Records for the exercise
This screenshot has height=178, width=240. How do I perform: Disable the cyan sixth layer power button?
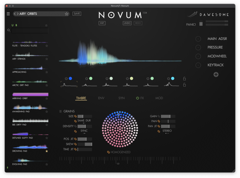click(x=168, y=79)
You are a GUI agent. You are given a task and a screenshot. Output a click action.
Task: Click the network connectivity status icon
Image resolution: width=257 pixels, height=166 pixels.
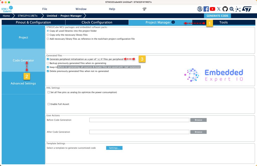coord(145,9)
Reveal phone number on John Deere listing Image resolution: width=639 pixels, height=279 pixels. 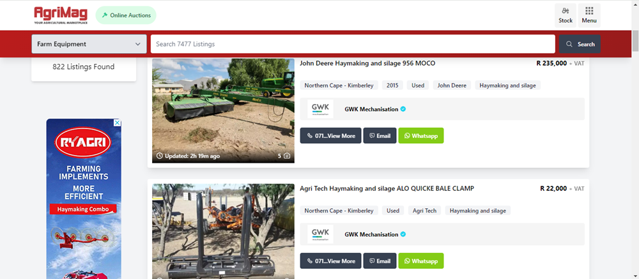tap(330, 135)
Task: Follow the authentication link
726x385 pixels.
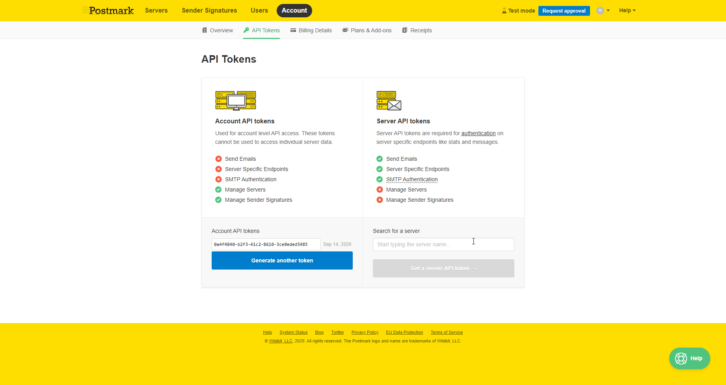Action: pos(478,133)
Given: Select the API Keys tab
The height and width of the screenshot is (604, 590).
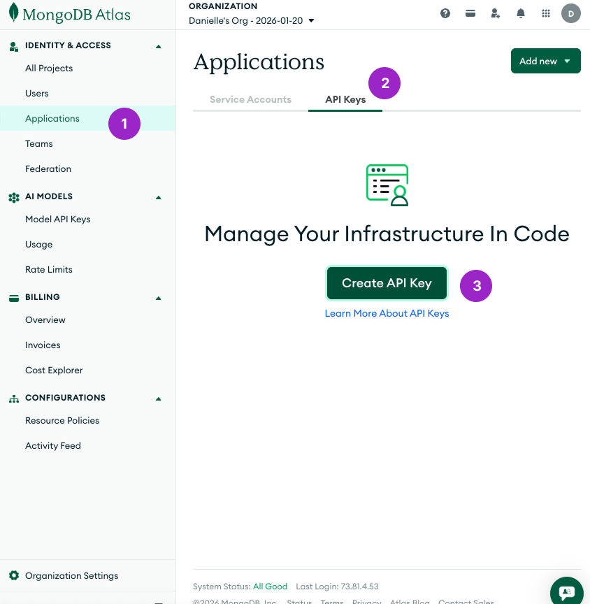Looking at the screenshot, I should pyautogui.click(x=345, y=99).
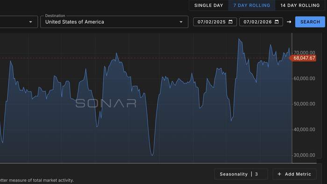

Action item
Return exactly the lines running from the line with "Given: Select the API Keys tab" through the final line of the listing. Leave the pictures out.

Task response
Given: Select the API Keys tab
The height and width of the screenshot is (604, 590).
Looking at the screenshot, I should pyautogui.click(x=345, y=99).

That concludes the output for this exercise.